Tip Sheet notes: Rosters still in flux

Teams in need of a wide receiver will likely give Matt Jones a close look in the coming week. Sam Greenwood/Getty Images

Young players who made their respective teams, but are stuck at the bottom of the roster, might hold off a bit in unpacking their suitcases or signing apartment leases. There is still considerable roster shuffling to be done around the league, and a good deal of it could take place next week.

Clubs have been reluctant so far to sign "vested" veterans (four seasons or more of service), because their base salaries are guaranteed if they are on an opening-day roster. So many teams will attempt to make it through the opening weekend with the players they have, and wait until next week, when the guarantee disappears, to sign veteran vested players who are suddenly looking for jobs. Then teams will be liable to the veterans on a prorated basis, based only on the number of games they are on the roster.

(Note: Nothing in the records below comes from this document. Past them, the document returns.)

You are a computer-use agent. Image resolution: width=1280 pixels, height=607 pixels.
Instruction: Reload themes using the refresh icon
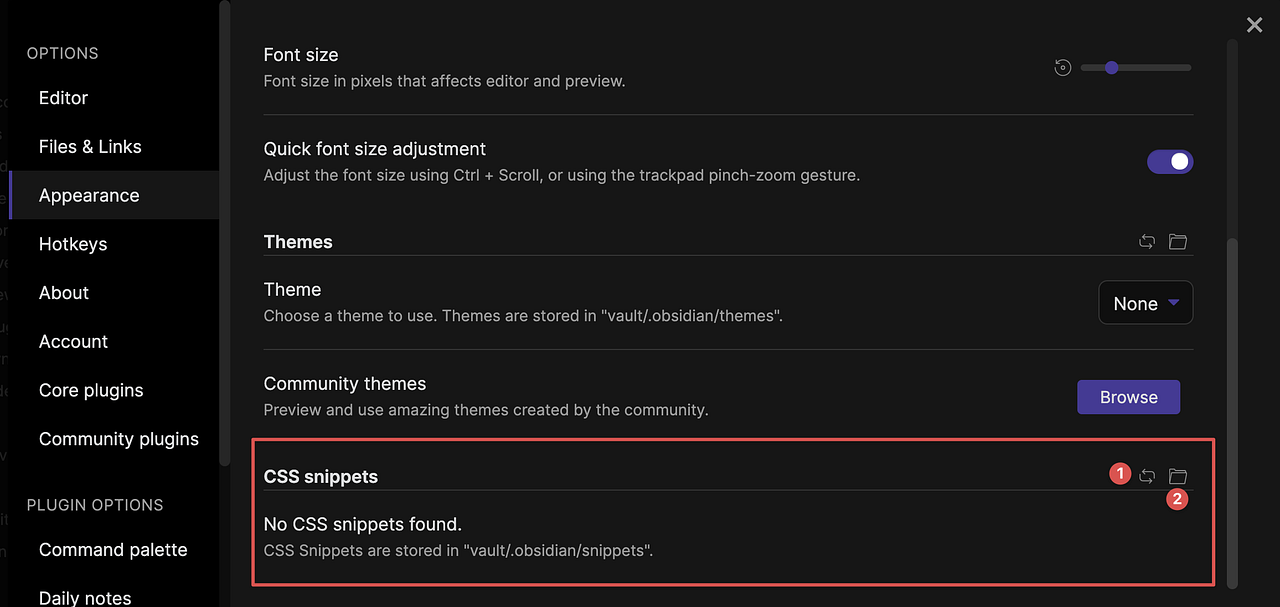1147,241
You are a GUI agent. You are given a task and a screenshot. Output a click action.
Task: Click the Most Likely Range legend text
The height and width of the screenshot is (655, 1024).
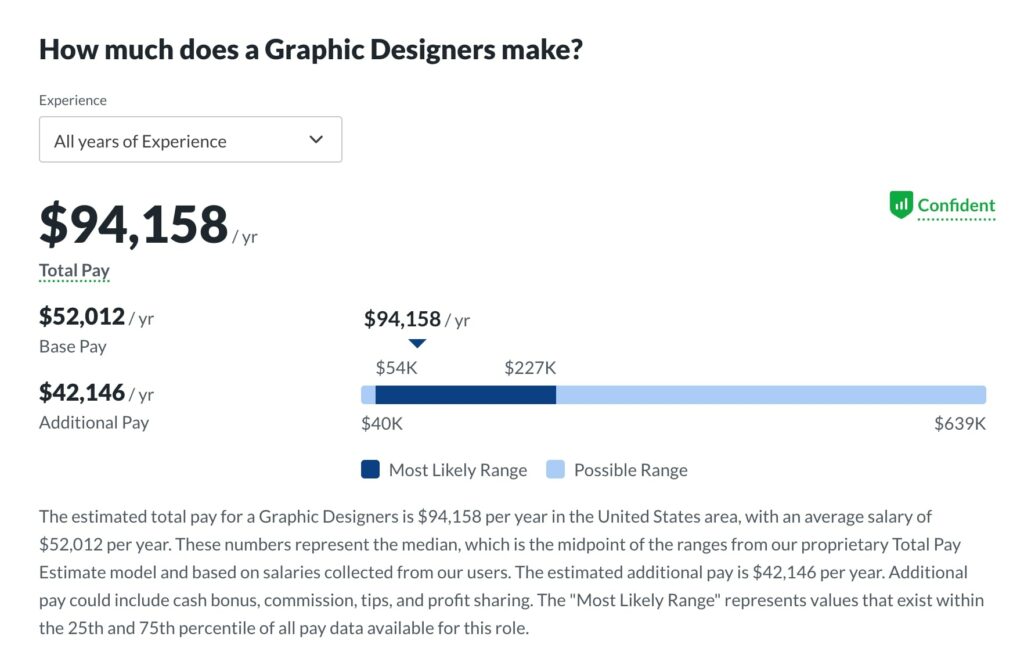(x=457, y=470)
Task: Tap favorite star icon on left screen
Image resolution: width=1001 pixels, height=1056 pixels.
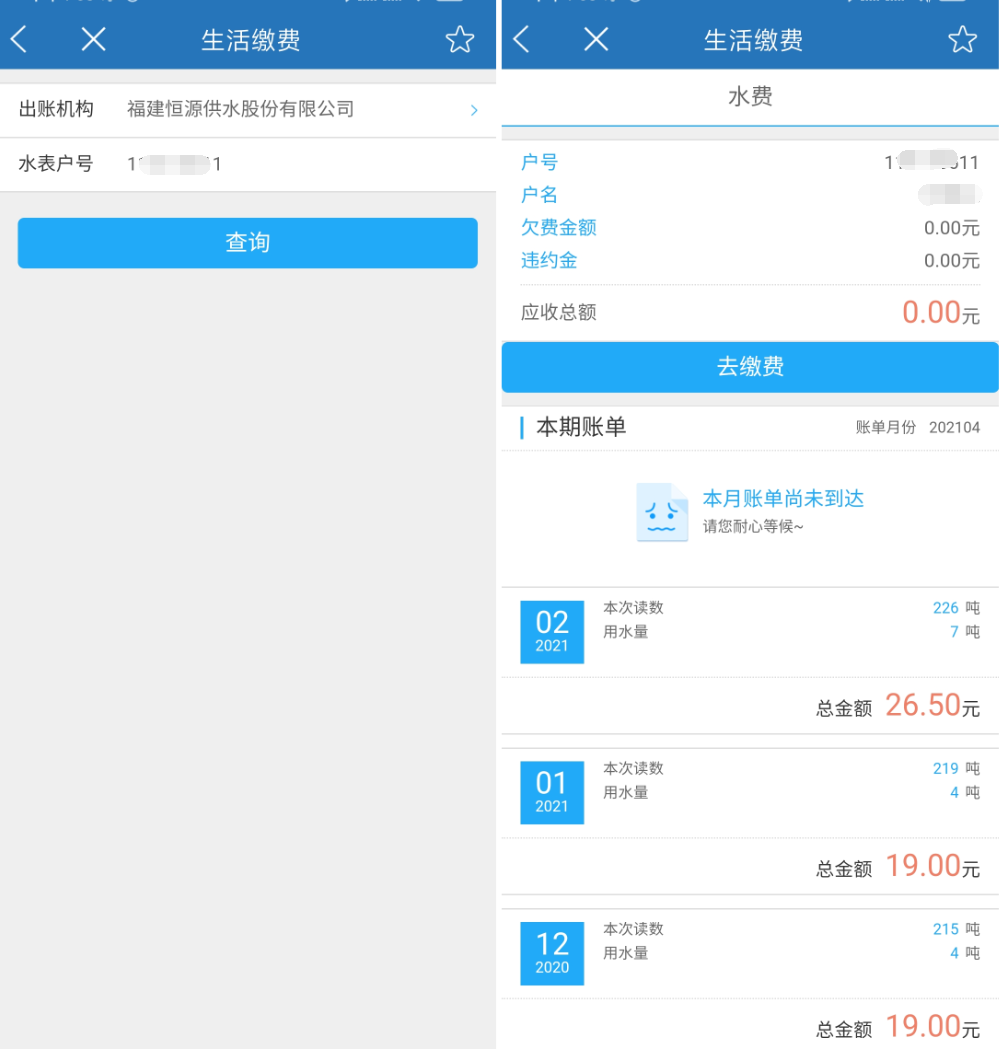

The financial difference between vested veterans and rookies is a substantial one. The minimum base salary for a player with 4-6 seasons of accrued service is a $635,000. For a rookie, it's less than half that amount, $310,000.

As of Thursday evening, only eight vested veterans who were released last weekend had signed with new teams. There were, however, 16 younger (and cheaper) players released who were claimed on waivers.

It will be surprising if some vested veterans -- like defensive tackle Terdell Sands (cut by Oakland), offensive tackle Langston Walker (Buffalo), cornerback Roderick Hood (Chicago), and former first-round wide receiver Matt Jones (released by Jacksonville earlier this spring) -- don't get signed next week. Franchises often don't want to commit guaranteed salaries to players who have been released by another team, no matter the reason, and the guarantee becomes a non-factor next week.

His off-field problems aside, expect Jones to sign somewhere in the next week or so. Jones recently had a terrific workout for Tennessee, an audition in which the former Arkansas star didn't drop a pass, and in the NFL talent trumps all else. Jones is still only 26 years old and, although he may never live up to his first-round status (2005), the four-year veteran figures to get a second chance with some team. Jones had 65 catches in only 12 games in 2008. Extrapolate that over a 16-game season, and it is 87 receptions.